La Mongolie ( l'état)
La géographie de la Mongolie se caractérise par l’immensité de son territoire, une très faible densité de population, un héritage nomade profondément enraciné et une position géographique stratégique entre la Russie et la Chine. Située au cœur de l’Asie intérieure, la Mongolie est l’un des pays les moins densément peuplés du monde, avec environ 3,5 millions d’habitants répartis sur plus de 1,5 million de km².
Le territoire mongol est dominé par de vastes steppes, des zones désertiques comme le désert de Gobi, ainsi que des massifs montagneux au nord et à l’ouest. Ces conditions naturelles ont historiquement favorisé un mode de vie pastoral nomade, fondé sur l’élevage extensif de chevaux, moutons, chèvres, yaks et chameaux. La mobilité saisonnière reste une composante essentielle de la culture mongole, même si l’urbanisation progresse.

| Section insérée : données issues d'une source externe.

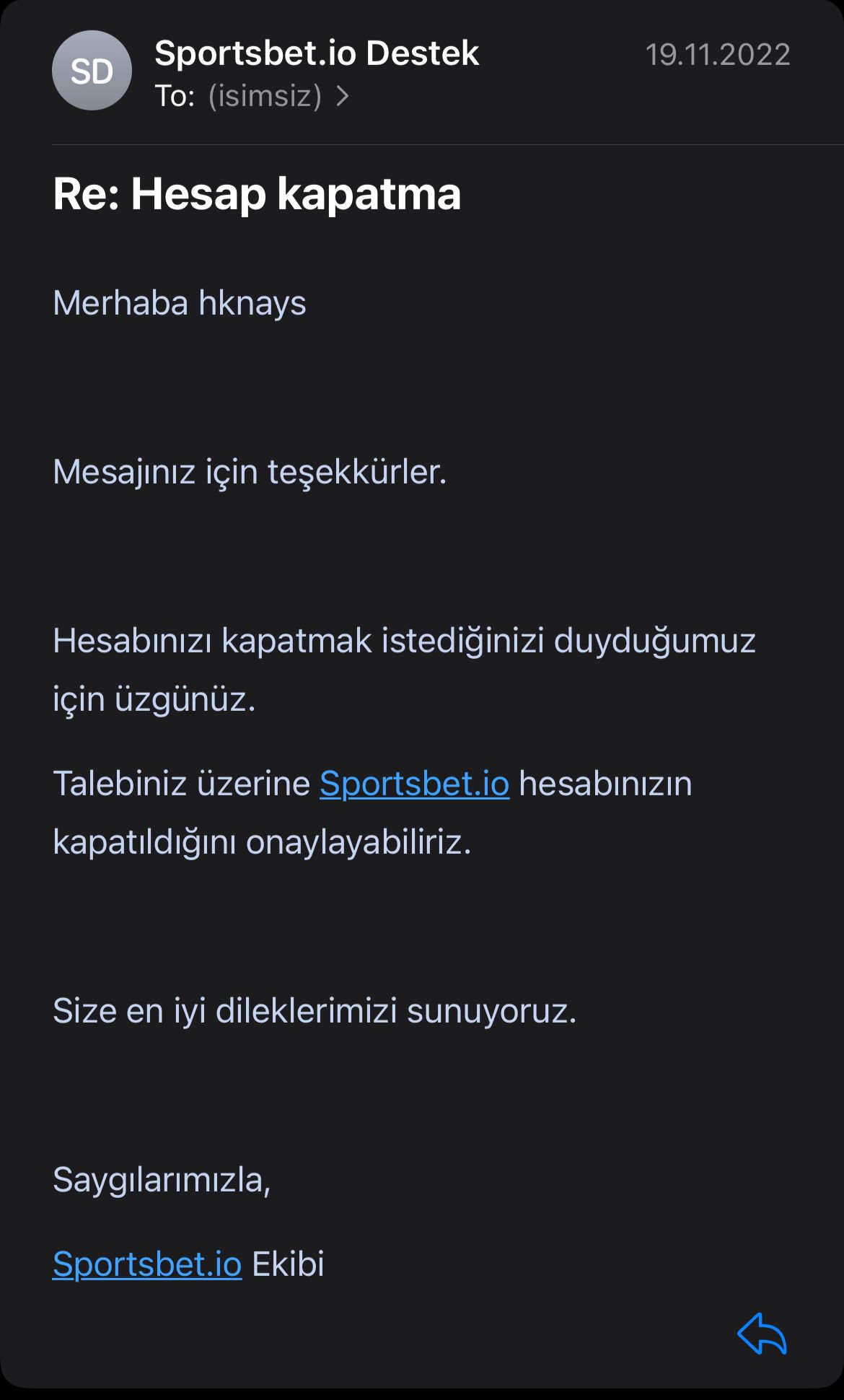Click the text 'için üzgünüz.'
Viewport: 844px width, 1400px height.
point(154,700)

La population se concentre principalement dans la capitale, Oulan-Bator (Ulaanbaatar), qui regroupe près de la moitié des habitants du pays. Cette concentration urbaine contraste fortement avec l’immensité rurale faiblement peuplée. Oulan-Bator constitue le principal centre politique, économique, culturel et industriel. Les autres villes demeurent modestes et souvent liées à des activités minières ou régionales.
Les Mongols de souche, majoritairement issus de groupes mongols khalkhas, représentent l’essentiel de la population. Des minorités kazakhes vivent principalement dans l’ouest du pays, notamment dans la province de Bayan-Ölgii, où elles conservent leur langue turcique et leurs traditions islamiques. Cette diversité reste toutefois relativement limitée comparée à d’autres États d’Asie.

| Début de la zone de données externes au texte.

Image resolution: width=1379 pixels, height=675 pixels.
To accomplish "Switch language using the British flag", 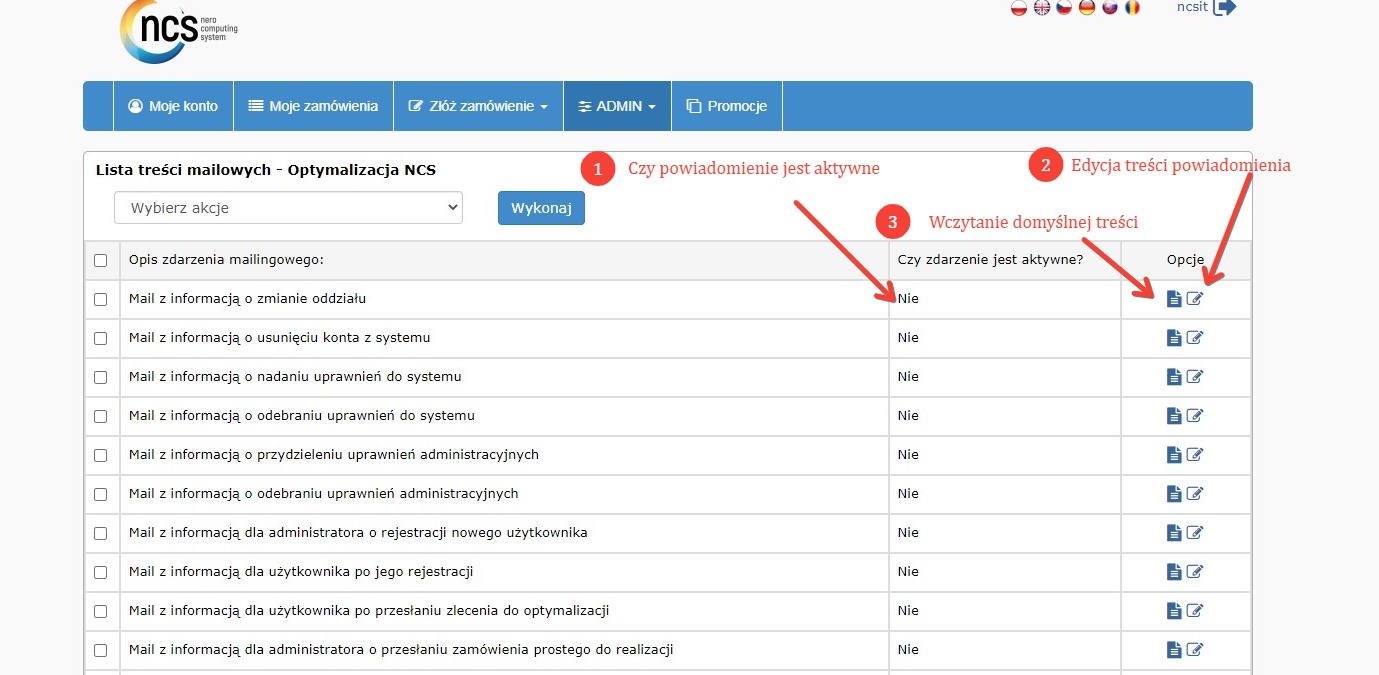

La langue officielle est le mongol, écrit aujourd’hui principalement en alphabet cyrillique, héritage de la période soviétique, bien qu’un retour partiel à l’écriture traditionnelle soit encouragé. La forte influence de l’Union soviétique au XXᵉ siècle a profondément marqué les structures politiques, éducatives et urbaines du pays.
Sur le plan religieux, la tradition dominante est le Bouddhisme tibétain, réintroduit après la chute du régime communiste, auquel s’ajoutent des pratiques chamaniques anciennes. La religion joue un rôle culturel important, bien que la sécularisation soviétique ait durablement transformé la société.
L’économie humaine de la Mongolie demeure marquée par le pastoralisme, mais aussi par l’exploitation croissante de ressources minières considérables (cuivre, charbon, or). Cette évolution entraîne des transformations sociales rapides, avec une migration accrue vers les centres urbains, notamment Oulan-Bator, où se posent des défis d’infrastructure, de pollution et de développement.
La société mongole conserve un fort attachement à son héritage historique, notamment à la figure de Gengis Khan, symbole majeur de l’identité nationale. L’histoire impériale mongole continue de nourrir la mémoire collective et la conscience nationale.
La Mongolie se distingue également par son équilibre géopolitique délicat entre ses deux puissants voisins. Sa situation enclavée favorise une diplomatie prudente, cherchant à préserver son indépendance tout en développant des partenariats extérieurs.